UN MATIN COMME LES AUTRES

UN MATIN COMME LES AUTRES

BELOVED INFIDEL

Un drame de Henry King

123  mn

Avec Deborah Kerr, Gregory Peck, Eddie Albert, Philip Ober, Herbert Rudley, John Sutton, Karin Booth, Ken Scott
Scénario de Sy Bartlett
D'après Sheilah Graham
Musique de Franz Waxman
Photo de Leon Shamroy
Produit par Jerry Wald

RESUME
Une journaliste réputée pour sa franchise se voit proposer par un grand journal la rédaction d'une chronique sur Hollywood. Là, elle rencontre Scott Fitzgerald qui travaille à l'écriture de scénarios. Ils s'éprennent l'un de l'autre.

COMMENTAIRE
Henry King achève ainsi sa longue carrière avec deux films faisant référence à la vie et à l’œuvre de F. Scott Fitzgerald : le premier, celui-ci, tiré d’une autobiographie de l’ultime compagne de l’artiste, Sheilah Graham, et le dernier, « Tendre est la nuit », une adaptation d’un de ses romans.
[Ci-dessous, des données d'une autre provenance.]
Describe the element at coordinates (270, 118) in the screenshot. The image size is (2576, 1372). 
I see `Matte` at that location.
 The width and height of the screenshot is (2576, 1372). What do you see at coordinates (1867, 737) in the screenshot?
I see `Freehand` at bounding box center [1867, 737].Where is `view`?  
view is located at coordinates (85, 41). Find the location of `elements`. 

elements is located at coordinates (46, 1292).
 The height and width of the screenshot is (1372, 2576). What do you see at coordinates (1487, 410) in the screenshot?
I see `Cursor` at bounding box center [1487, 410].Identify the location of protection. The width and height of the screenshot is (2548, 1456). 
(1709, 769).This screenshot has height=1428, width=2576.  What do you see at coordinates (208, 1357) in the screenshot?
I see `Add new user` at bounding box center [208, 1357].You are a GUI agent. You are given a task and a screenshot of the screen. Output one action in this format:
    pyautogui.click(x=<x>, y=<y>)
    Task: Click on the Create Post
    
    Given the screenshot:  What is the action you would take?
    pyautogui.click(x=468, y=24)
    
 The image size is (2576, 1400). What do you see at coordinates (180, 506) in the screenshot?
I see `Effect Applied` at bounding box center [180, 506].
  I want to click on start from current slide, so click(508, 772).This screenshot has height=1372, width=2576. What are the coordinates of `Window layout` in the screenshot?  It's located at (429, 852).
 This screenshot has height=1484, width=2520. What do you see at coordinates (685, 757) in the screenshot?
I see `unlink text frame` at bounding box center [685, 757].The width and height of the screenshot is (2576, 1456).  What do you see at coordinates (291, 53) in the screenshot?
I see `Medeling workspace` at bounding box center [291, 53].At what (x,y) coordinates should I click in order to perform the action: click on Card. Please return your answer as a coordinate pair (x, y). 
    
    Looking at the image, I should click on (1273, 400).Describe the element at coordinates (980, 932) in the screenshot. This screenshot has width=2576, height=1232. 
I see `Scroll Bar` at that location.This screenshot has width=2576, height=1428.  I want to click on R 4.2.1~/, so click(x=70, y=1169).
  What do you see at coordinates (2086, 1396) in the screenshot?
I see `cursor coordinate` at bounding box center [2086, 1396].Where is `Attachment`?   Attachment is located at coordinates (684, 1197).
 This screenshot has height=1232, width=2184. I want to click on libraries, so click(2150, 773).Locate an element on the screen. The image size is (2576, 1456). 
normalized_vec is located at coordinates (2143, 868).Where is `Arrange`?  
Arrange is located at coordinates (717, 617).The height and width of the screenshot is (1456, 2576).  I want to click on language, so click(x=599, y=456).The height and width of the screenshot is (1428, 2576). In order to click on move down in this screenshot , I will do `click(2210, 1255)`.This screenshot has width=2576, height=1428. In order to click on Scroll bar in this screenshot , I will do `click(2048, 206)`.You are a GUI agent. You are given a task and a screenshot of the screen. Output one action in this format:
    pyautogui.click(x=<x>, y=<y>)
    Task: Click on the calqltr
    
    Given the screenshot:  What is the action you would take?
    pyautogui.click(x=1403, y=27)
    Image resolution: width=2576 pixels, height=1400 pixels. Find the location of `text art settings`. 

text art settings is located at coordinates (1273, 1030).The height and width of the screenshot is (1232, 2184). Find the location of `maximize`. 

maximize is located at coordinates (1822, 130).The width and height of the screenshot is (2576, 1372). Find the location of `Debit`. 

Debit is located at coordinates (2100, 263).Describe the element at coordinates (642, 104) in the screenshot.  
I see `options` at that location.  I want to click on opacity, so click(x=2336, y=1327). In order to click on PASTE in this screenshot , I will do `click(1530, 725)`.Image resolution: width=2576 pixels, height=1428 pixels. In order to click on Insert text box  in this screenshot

Cette biographie conte les dernières années de Fitzgerald et se concentre essentiellement sur les relations amoureuses entre lui et Graham. Le traitement de cette histoire d’amour est très conventionnelle et ne serait pas aussi attachante si elle ne concernait pas l’un des plus grands auteurs américains, et ne renvoyait pas à une réalité historique. L’adaptation de Sy Bartlett est en deçà de ce qu’elle aurait pu être : l’alcool, les abus, l’aspect tourmenté du personnage est traité avec une retenue typiquement hollywoodienne. Il est curieux d’ailleurs qu’un scénariste qui a surtout travaillé aux scénarios de films virils, (« Les marins de l’Orgueilleux », « Un homme de fer », « Les grands espaces ») écrive une histoire sentimentale ! Rappelons toutefois qu’il fonde en 1956, avec Gregory Peck, une maison de production et qu’il est souvent au générique des films de l’acteur en tant que scénariste ou producteur. « Un matin comme les autres » se déroule entre 1936 à 1940, année de la mort de Fitzgerald. C’est l’époque où, endetté, il tente de gagner sa vie à Hollywood en écrivant des scénarios. On y découvre comment ses talents de scénariste sont remis en cause. Dans les faits, il participa à de nombreux scénarios à la MGM, tels que « Femmes » ou « Autant en emporte le vent », pour n’avoir en définitif son nom qu’à un seul : « Trois camarades » de Frank Borzage. Le film nous montre aussi comment, après chaque échec, il sombra à nouveau dans l’alcool et fit le vide autour de lui, et comment, à la fin de sa vie, il se consacra à la rédaction du « Dernier Nabab », un portrait très personnel d’Irving Thalberg. Ces éléments biographiques, qui laissent deviner des tourmentes essuyées par l’écrivain, font prendre un peu d’altitude à cette histoire d’amour trop sagement traitée.